Lorsqu'Aliyow a quitté son village, il s'est rendu à Dollow - une petite ville de la région de Gedo, en Somalie - où il espérait trouver de l’aide humanitaire. Avec sa famille, ils font partie des plus de 36 000 personnes qui sont arrivées à Dollow depuis que la crise de l'eau s'est aggravée à la fin de l'année dernière. Grâce à la présence d'acteurs humanitaires dans la région, Dollow a été, au fil des ans, une halte de dernier recours pour des milliers de personnes fuyant les chocs climatiques et les conflits.
La plupart des personnes déplacées fuient vers les grandes villes somaliennes à la recherche de nourriture, d'eau et d'abris. Les autres grandes villes somaliennes qui accueillent un grand nombre de personnes en cas de crise sont Baidoa, Kismaayo et la capitale, Mogadiscio.

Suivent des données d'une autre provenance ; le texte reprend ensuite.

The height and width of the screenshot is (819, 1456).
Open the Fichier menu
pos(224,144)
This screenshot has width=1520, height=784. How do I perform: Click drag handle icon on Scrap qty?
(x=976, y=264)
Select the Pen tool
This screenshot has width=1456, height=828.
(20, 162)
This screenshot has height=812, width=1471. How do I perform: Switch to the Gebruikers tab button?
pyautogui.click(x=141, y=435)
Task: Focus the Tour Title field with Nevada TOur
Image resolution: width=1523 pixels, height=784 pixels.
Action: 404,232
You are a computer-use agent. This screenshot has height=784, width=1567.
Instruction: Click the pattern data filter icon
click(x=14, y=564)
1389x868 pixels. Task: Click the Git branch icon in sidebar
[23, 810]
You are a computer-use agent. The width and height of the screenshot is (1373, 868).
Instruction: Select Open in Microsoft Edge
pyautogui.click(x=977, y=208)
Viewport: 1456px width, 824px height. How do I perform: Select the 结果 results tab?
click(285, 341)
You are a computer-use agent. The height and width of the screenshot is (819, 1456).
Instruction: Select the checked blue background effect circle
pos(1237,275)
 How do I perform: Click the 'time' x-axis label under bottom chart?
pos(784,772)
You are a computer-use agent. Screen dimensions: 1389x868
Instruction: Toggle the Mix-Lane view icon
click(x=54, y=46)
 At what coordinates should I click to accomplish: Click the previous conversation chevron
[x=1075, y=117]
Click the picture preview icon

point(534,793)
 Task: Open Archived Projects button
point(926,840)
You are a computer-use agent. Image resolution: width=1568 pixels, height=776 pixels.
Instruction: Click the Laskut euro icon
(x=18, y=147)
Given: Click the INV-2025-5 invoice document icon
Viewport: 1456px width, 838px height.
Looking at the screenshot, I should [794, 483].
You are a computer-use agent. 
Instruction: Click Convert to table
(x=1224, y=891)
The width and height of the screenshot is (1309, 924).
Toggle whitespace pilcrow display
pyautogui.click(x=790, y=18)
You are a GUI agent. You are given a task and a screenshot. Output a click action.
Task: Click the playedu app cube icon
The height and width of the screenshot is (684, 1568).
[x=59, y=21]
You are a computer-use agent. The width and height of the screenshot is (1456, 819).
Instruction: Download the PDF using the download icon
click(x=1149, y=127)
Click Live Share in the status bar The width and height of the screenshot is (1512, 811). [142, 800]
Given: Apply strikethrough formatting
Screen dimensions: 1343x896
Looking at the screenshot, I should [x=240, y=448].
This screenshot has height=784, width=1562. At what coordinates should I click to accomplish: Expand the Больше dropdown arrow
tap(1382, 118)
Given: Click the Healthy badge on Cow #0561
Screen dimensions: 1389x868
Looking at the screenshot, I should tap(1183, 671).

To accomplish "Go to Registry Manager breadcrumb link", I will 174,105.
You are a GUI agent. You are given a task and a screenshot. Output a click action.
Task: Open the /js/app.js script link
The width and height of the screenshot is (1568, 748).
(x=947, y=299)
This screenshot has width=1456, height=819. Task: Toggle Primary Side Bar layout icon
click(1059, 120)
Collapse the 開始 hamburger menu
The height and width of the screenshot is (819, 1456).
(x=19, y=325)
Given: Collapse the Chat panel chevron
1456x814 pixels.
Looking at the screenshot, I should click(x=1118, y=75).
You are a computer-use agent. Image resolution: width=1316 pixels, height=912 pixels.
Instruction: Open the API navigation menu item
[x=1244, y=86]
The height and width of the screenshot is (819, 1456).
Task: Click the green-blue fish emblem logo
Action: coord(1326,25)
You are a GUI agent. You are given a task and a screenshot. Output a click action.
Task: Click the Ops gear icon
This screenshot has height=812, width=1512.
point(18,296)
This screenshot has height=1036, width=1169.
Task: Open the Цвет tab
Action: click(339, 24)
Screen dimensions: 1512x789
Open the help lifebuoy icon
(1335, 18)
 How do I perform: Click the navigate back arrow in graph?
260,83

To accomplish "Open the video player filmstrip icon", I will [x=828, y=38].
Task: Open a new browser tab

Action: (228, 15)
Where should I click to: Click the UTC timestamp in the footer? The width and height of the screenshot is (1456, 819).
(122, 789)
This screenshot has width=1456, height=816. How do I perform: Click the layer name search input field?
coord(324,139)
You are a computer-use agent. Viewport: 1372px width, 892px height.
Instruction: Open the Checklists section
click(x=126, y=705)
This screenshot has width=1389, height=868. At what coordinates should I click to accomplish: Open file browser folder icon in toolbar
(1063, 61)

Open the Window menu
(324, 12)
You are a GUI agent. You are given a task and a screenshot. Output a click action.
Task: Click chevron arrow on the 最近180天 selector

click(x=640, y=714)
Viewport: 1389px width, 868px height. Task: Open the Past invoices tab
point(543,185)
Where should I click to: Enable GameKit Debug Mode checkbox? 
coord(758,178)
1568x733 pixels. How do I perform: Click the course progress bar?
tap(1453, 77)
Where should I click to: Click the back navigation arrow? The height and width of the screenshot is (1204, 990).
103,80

Seinab tient un petit commerce de produits alimentaires sur un marché local de Dollow, mis en place par l'Organisation internationale pour les migrations (OIM) en 2019 pour soutenir les femmes déplacées. Autrefois florissante, l'activité de Seinab connaît des pertes financières depuis des mois. Avec huit enfants à nourrir, la situation devient insupportable pour la mère célibataire et de nombreuses autres personnes qui doivent faire des choix difficiles alors que la situation de sécheresse se détériore.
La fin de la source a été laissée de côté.